A complete-looking diagram, with a single blank stripe

NGC 6397 lies in the constellation Ara and hosts hundreds of thousands of stars bound together by gravity, with an estimated age of about 13.4 billion years. When the team combined Euclid and Hubble Space Telescope photometry and plotted each star by brightness and color (a proxy for surface temperature), the red-dwarf sequence that should have been a smooth, continuous band of points instead showed a narrow vertical stripe where stars are nearly absent.

In a press release, STScI described the visual impression: a single brightness slot in the otherwise smooth distribution, like a missing square in a tessellated floor. Adjacent brightness bins are well populated; the gap itself is conspicuous because the red-dwarf sequence is statistically the most populated part of the H-R diagram for an old, metal-poor cluster like NGC 6397.

A possible "gear shift" inside low-mass stars

The explanation the team favors involves the internal structure of red dwarfs, the most common type of star in the Milky Way, with masses between roughly 7.5% and 50% of the Sun's. The lowest-mass red dwarfs begin their lives with partially convective interiors — meaning the outer layers and the core are not fully mixed. As mass decreases or as the star evolves, it eventually transitions to a fully convective state, in which material circulates throughout the interior.

The transition between these two regimes produces a small but discontinuous change in the star's radius, effective temperature, and luminosity. The team argues that the missing brightness slot in NGC 6397's H-R diagram corresponds to stars caught in this brief transitional phase. Because their "dwell time" at that exact brightness is very short, very few stars are seen there at any given moment, even though the cluster contains hundreds of thousands of red dwarfs.

A serendipitous byproduct of a kinematic survey

Euclid's primary science mission is to map the three-dimensional distribution of dark matter and dark energy across extragalactic space. NGC 6397 was imaged as a calibrator and ancillary target within Euclid's wide survey. The team's actual research goal was to measure proper motions — the tiny angular shifts of each star against the background sky — by combining Euclid's sharp imaging with archival Hubble data.

The brightness gap was not a planned target of that analysis. It emerged when the team was characterizing the cluster's stellar population, and the gap's location on the H-R diagram was sufficiently distinct to demand an explanation.

"The discovery was serendipitous.

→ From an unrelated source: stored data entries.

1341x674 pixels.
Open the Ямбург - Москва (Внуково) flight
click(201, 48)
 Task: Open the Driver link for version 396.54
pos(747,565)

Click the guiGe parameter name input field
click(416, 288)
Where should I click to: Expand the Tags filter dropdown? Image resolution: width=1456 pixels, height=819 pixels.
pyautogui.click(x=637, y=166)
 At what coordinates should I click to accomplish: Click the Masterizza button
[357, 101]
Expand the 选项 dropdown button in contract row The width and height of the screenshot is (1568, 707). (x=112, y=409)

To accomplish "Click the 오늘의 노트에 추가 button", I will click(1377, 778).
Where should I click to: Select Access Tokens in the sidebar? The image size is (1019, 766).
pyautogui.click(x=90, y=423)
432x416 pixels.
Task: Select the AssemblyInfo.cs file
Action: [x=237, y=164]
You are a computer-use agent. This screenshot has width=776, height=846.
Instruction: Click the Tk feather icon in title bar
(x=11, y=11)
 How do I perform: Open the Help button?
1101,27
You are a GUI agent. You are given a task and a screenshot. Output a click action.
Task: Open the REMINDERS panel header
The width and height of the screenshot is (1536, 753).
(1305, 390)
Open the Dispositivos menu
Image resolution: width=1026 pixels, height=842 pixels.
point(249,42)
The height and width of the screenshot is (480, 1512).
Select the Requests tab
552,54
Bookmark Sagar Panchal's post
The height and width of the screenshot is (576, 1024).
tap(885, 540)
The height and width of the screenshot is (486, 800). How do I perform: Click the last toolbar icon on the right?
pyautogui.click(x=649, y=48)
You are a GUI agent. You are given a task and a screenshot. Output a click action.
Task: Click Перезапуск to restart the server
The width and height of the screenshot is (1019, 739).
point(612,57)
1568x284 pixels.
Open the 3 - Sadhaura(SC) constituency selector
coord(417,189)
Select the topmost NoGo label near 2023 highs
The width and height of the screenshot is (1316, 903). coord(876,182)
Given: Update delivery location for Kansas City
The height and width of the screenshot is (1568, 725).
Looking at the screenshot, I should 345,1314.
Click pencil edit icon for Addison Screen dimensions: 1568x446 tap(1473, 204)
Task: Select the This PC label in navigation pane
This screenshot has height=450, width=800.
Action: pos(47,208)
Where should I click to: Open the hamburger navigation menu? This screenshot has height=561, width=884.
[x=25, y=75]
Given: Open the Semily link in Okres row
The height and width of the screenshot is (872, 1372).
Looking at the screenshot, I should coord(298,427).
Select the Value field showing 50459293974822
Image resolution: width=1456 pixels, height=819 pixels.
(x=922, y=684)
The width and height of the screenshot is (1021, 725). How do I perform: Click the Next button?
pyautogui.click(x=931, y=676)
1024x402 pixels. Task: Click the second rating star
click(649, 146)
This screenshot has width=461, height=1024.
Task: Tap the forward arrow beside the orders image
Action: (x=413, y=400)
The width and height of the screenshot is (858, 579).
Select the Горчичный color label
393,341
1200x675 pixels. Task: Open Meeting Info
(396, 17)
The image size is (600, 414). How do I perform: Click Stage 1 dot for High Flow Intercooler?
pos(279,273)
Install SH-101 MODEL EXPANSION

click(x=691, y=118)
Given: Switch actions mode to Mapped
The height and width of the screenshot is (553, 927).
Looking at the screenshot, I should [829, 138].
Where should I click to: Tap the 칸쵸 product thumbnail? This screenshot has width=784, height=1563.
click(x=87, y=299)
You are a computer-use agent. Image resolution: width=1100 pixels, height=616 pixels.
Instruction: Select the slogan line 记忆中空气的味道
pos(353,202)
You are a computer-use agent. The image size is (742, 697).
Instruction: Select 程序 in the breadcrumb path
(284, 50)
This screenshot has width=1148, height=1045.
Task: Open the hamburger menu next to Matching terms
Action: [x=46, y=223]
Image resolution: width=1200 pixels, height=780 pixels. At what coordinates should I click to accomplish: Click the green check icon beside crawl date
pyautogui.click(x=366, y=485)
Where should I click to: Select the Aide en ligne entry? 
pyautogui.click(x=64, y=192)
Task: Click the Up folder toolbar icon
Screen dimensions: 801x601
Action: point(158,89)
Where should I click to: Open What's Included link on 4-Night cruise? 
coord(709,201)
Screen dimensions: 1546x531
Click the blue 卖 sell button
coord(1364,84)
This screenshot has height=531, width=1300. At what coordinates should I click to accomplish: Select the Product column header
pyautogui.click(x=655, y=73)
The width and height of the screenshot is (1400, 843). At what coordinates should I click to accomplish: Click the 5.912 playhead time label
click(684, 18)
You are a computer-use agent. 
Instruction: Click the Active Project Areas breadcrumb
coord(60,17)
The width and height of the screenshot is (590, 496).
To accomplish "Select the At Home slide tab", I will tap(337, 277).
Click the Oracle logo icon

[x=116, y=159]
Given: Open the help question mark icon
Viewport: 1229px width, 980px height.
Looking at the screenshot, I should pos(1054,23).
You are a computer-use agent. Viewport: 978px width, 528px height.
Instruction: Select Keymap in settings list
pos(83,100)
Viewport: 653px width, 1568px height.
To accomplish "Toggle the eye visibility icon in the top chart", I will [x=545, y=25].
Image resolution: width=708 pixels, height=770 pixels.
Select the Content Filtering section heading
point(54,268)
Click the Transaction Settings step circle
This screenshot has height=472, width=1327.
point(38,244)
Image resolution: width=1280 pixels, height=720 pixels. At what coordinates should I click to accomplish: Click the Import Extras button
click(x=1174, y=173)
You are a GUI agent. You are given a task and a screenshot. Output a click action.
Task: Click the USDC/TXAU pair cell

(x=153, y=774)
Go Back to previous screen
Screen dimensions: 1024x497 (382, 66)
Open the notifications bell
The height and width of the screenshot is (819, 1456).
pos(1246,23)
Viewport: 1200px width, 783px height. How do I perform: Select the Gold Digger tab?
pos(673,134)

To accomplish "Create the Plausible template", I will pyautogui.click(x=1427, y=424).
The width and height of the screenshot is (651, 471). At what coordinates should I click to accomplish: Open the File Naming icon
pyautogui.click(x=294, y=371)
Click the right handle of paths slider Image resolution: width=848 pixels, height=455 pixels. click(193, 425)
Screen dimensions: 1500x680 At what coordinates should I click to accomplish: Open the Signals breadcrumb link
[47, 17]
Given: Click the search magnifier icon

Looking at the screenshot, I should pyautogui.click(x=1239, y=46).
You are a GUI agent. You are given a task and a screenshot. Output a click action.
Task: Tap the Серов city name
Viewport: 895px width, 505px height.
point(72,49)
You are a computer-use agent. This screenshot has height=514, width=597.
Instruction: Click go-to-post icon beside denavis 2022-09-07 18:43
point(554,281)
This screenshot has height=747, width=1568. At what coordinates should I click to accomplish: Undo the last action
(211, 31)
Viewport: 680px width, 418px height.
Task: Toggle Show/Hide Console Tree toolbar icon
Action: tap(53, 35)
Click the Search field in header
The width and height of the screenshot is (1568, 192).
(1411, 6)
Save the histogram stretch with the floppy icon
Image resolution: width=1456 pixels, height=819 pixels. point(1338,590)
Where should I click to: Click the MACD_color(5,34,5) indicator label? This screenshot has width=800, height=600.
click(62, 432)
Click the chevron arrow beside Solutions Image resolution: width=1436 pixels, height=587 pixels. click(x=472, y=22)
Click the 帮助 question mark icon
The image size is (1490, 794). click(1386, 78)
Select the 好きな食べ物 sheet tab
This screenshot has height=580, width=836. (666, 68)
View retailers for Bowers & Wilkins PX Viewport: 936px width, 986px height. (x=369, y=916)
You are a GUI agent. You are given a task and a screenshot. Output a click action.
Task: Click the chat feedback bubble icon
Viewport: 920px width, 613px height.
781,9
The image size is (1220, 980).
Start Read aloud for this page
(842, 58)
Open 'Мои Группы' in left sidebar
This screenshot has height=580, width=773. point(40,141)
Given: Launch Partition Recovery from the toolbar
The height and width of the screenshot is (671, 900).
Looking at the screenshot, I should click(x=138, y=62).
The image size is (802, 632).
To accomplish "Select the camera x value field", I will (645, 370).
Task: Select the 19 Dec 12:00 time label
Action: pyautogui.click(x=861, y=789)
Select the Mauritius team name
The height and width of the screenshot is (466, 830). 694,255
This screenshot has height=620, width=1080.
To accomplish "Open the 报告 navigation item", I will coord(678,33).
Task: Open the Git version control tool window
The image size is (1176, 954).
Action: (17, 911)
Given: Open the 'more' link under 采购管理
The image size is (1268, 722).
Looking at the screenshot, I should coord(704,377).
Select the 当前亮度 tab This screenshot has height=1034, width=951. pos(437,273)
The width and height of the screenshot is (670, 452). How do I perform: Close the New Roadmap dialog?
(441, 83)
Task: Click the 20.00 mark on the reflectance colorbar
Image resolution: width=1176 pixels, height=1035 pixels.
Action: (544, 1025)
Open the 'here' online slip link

We were not looking for the gap, but we found it."

— Andrea Bellini, lead author, STScI

Data scale and follow-up

Hundreds of thousands of stars within NGC 6397 were captured by Euclid's high-resolution imager, providing the statistical basis for the gap detection. The team's next step is to check whether the same gap signature appears in other globular clusters in Euclid's wide survey, and whether the boundary brightness matches the theoretical prediction for the partially-to-fully convective transition in metal-poor old populations. If the signatures align, the gap becomes a new observational probe that can be used to map the location of this structural transition in distant clusters where individual stars cannot be resolved at high signal-to-noise.

Significance

Globular clusters are a benchmark for stellar evolution models: stars in a single cluster share age, metallicity, and distance, which makes small statistical deviations in their H-R diagrams easier to attribute to specific physical mechanisms. The NGC 6397 gap shows that even well-studied, nearby clusters still harbor detail visible only with Euclid's photometric precision and high dynamic range. The same diagnostic will also help Euclid's main dark-matter-mapping analyses correct for red-dwarf physics in luminosity-function estimates.